Our last day in Ft Lauderdale was spent marathon shopping.  First, there was Publix for meat and veggies and a few cans of staples.  Then, a requisite stop at Total Wine for some beer and a case of rum. Sure, rum is cheap in the Bahamas, but no cheaper than my usual swill and not quite as good.  We had to go across town to Whole Foods where we stocked up on cheese and olives, our usual supper fare.  The day wasn’t entirely wasted in stores; I managed to get a nice photo of a door for my collection.
           

           
            About the meat—this is a treat!  A couple of days before leaving Ft Lauderdale, I installed a refrigeration system on the boat.  Right now, it simply functions as a refrigerator.  I plan to turn it into a freezer/refrigerator as soon as I can lay my hands on the necessary materials.  Even using it as a refrigerator, we can keep ice for several days.  We still have a block of ice that we bought 5 or 6 days ago.  I hope the solar panels will keep the batteries charged.
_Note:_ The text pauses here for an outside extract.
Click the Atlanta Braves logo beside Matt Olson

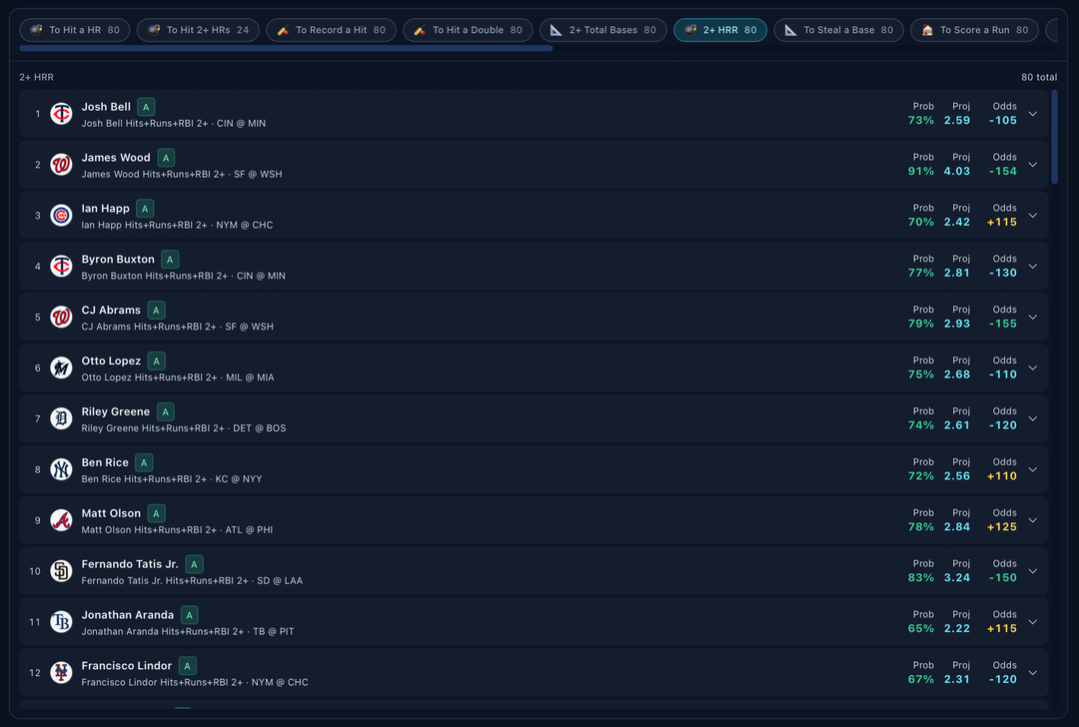61,520
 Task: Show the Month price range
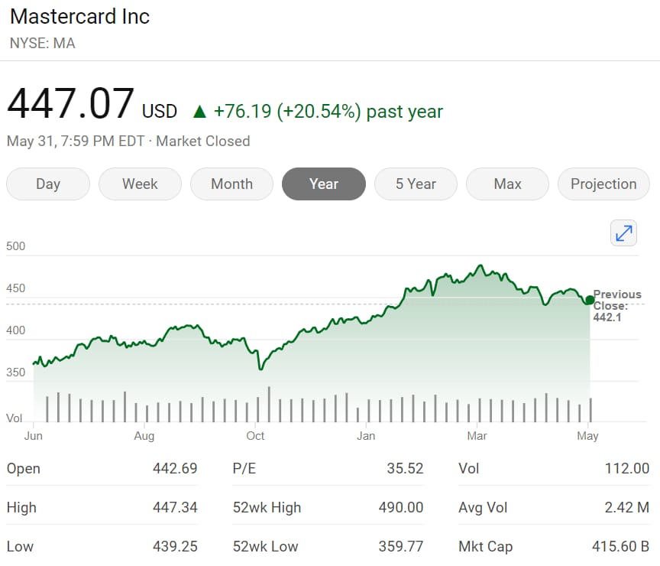coord(231,184)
            Crossing the Gulf Stream was quiet.  We took advantage of a northerly land breeze until about 10 AM.  Then, the wind shifted, as predicted, to the SE.  The seas were very calm and the motor trip was uneventful.  We pulled into Nixon’s Harbor about an hour after sunset and dropped the hook.  Turning off the motor presented us with a glorious silence that was amplified by the pitch dark, moonless night.  The gentle sway of the boat rocked us to sleep. 
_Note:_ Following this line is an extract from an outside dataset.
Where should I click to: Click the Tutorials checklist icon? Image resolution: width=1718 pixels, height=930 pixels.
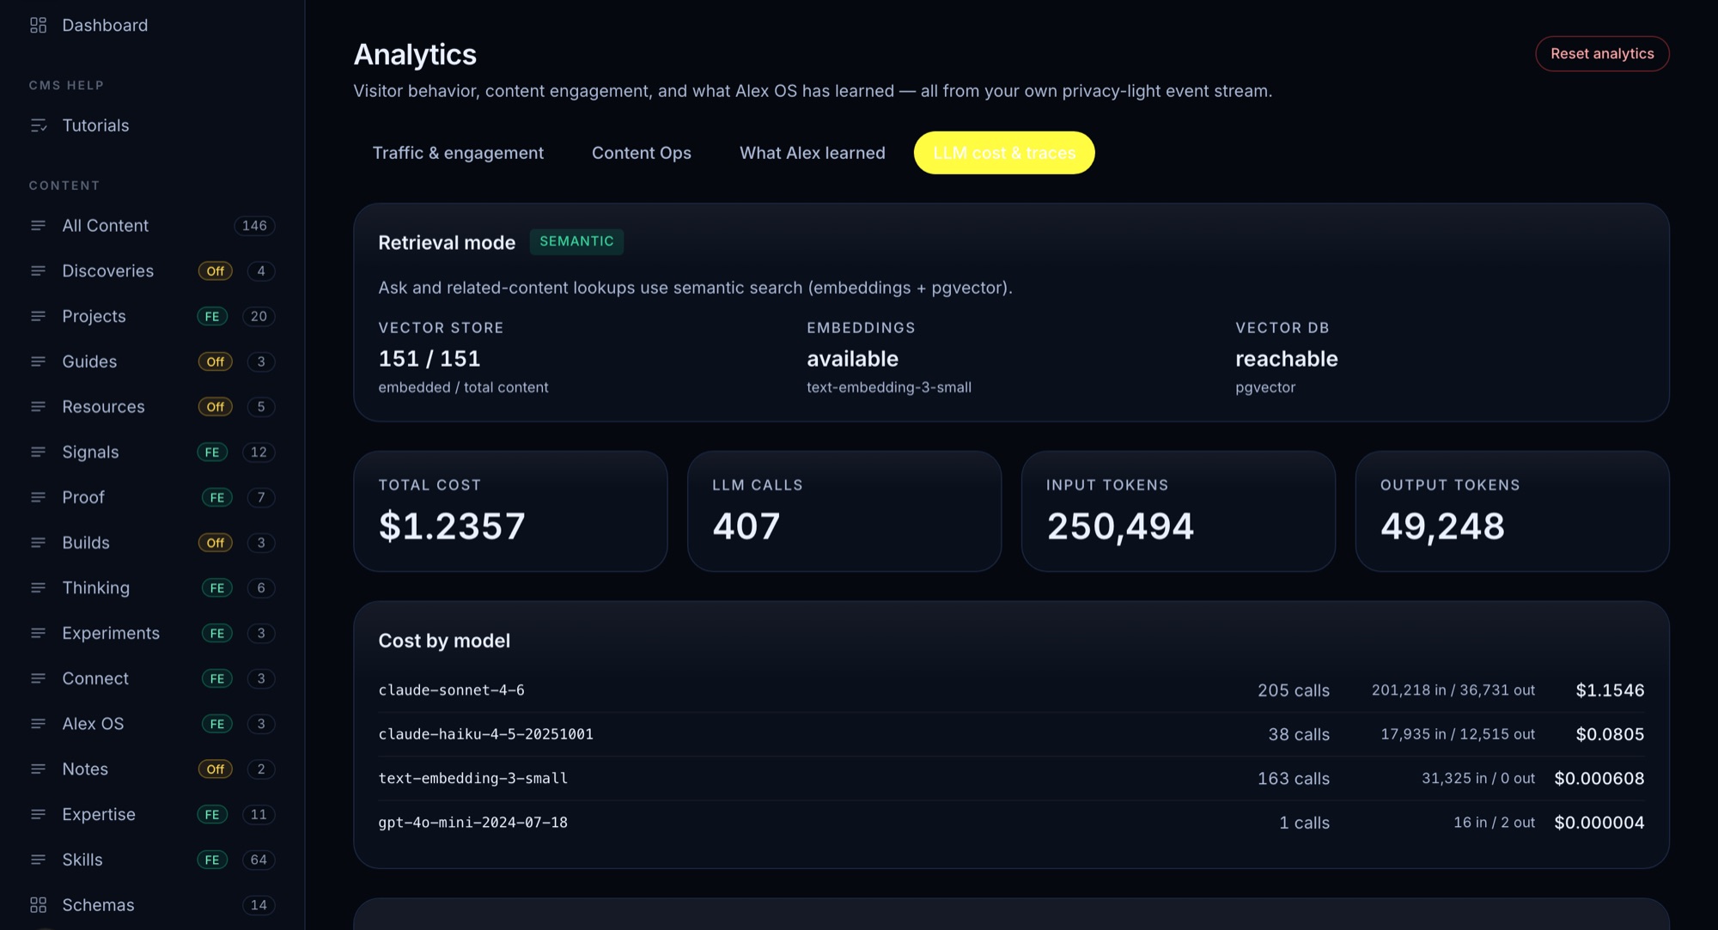coord(38,125)
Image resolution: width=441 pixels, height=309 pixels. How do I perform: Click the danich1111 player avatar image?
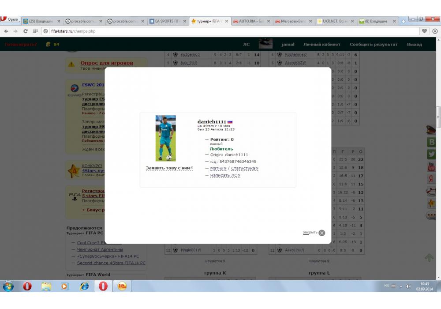click(x=165, y=138)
Morning greeted us with the crystal clear turquoise waters of the Bahamas.  The water was so clear that you could nearly read a newspaper on the bottom 12 feet below!


             

They must have known we were coming because there was a party at Sherri’s on the beach.  Rum punches, live music, tropical breezes and a great view of the sunset over Atlantic Ocean.  Then, my birthday!  How many of us can boast that a Junkanoo Band was on hand for the celebration?  It simply doesn’t get any better.